Future research projects should test the adapted SNAIL questionnaire in additional contexts and for larger courses. For example, the adapted scale should be used to evaluate courses in which the focus is not on technological AI aspects but on ethical, legal, and social features. The evaluation of AI teaching in specific disciplines would also be of interest, as promoted by Schleiss et al. [35]. For instance, whether the learning effects for medical students and engineering students differ for certain items could be investigated. In addition, it would be important to investigate whether complete novices would have produced a similar response scheme as that of the sample in this study. Furthermore, future evaluation studies should compare different AI-literacy-assessment tools to identify similarities and differences. Moreover, the relationship between AI literacy and attitudes toward AI should be further investigated in larger, preferably experimental, research projects to explore the causal direction of possible correlations. Finally, whether the number of items could be reduced without decreasing the internal consistency of the questionnaire should be examined, as this could increase testing efficiency. In addition to internal consistency, test–retest reliability could be investigated.

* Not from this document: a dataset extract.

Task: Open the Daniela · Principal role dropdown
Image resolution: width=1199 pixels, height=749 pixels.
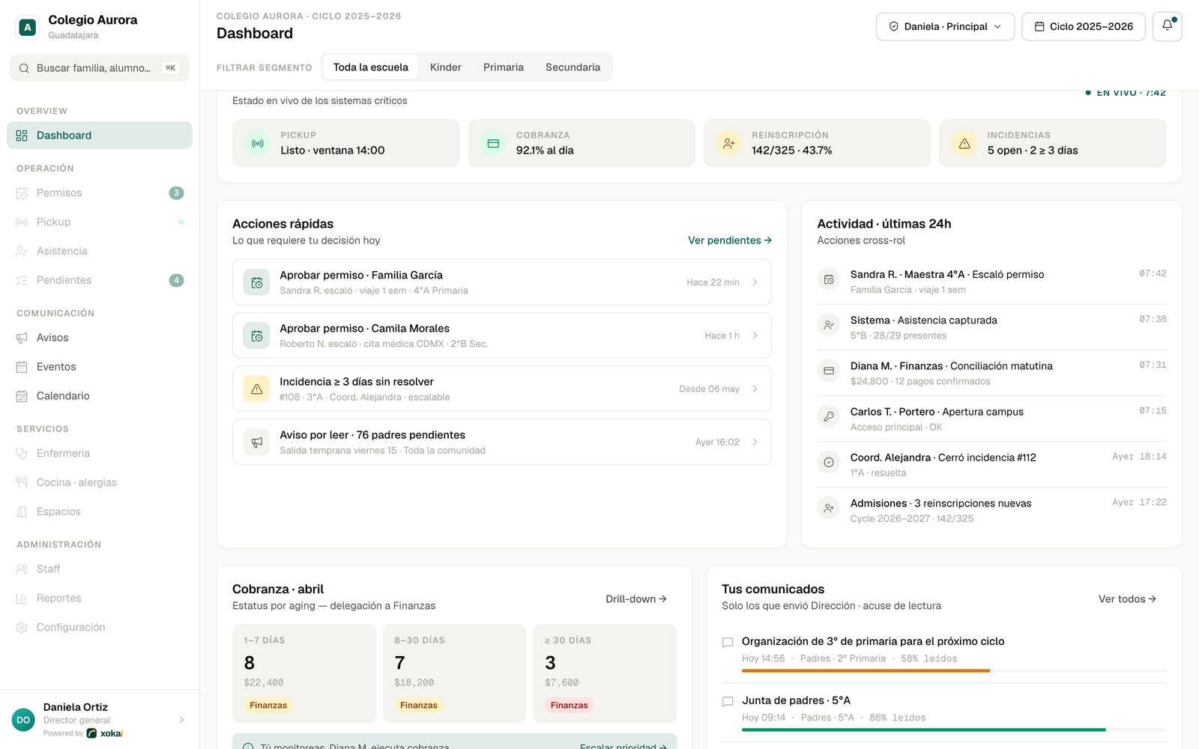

This would be possible, for example, by carrying out a retention test some weeks or months after an AI course is completed.

5. Conclusions

This study presented preliminary evidence suggesting that even small adaptations of existing AI-literacy scales enables their use as AI-course-evaluation instruments. The combination of retrospective self-assessments on one’s own competencies before starting a course and self-assessment after attending a course seems to lead to valid results, while simultaneously ensuring test efficiency. Overall, this study contributes to the development of valid, reliable, and efficient AI-course-evaluation instruments that allow a systematic assessment and improvement of AI education.

Supplementary Materials

The following supporting information can be downloaded at: https://www.mdpi.com/article/10.3390/educsci13100978/s1, Supplementary Material S1: Adaptation of the original questionnaire used in the study. Supplementary Material S2: Data Set.

Author Contributions

Conceptualization, M.C.L. and J.S.; methodology, M.C.L. and A.A.; formal analysis, M.C.L.; investigation, J.-O.P. and J.S.; resources, J.-O.P.; writing—original draft preparation, M.C.L.; writing—review and editing, J.S. and A.A.; visualization, M.C.L. and J.S.; project administration, J.-O.P. All authors have read and agreed to the published version of the manuscript.

Funding

This research received no external funding.

Institutional Review Board Statement

Not applicable.

Informed Consent Statement

Informed consent was obtained from all subjects involved in this study.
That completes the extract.